**TASK LIST**
(a) In the monastery description, reproduce the text from "Sant Llorenç de Morunys is" to "landmark in 1976.", with "Benedictine" replaced by "Cistercian".
(b) Using the passage on the Sant Llorenç de Morunys monastery, explain why the altar designed by Joan Francesc Morato is not fully intact.
(c) Translate this sentence from the monastery description into Spanish: "The nave is covered with a barrel vault."

**PASSAGE PROVIDED**
......

Sant Llorenç de Morunys is a Benedictine monastery in Sant Llorenç de Morunys Province of Lleida, Catalonia, Spain. Built in the 11th century in Romanesque style, it was declared a Bien de Interés Cultural landmark in 1976.

Architecture and fittings

The building is an example of Romanesque-Lombard style of the 11th century. It is designed in the basilica plan with three naves. The nave is covered with a barrel vault. Under the apse was the main crypt, now in ruins. A baroque altar of Josep Pujol is dedicated to the Mare de Deu dels Colls. It covers much of the chapel and is highly decorated with a profusion of images and representations, including one of the brunette virgin. It is considered one of the most representative works of Catalan Baroque. There are murals in the central apse and the dome is painted the 19th century. The Baroque altarpiece of the Holy Spirit iby Lluís Borrassà dates to 1419. The altar, also in Baroque style, was designed by Joan Francesc Morato and was partially destroyed during the Spanish Civil War. In the Romanesque door, there are Lombard arcades. The bell tower and cloister are in Renaissance style of the 16th century . The cloister, trapezoidal in shape, has two galleries with arches supported by smooth columns.

......

**RECORDS SUPPLIED**
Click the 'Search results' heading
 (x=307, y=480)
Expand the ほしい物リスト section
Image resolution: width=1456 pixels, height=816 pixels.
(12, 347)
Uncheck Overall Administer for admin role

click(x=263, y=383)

......

**OUTPUTS FOR THE TASKS**
(a)
Sant Llorenç de Morunys is a Cistercian monastery in Sant Llorenç de Morunys Province of Lleida, Catalonia, Spain. Built in the 11th century in Romanesque style, it was declared a Bien de Interés Cultural landmark in 1976.

(b) The altar designed by Joan Francesc Morato is not fully intact because it was partially destroyed during the Spanish Civil War.

(c) La nave está cubierta con una bóveda de cañón.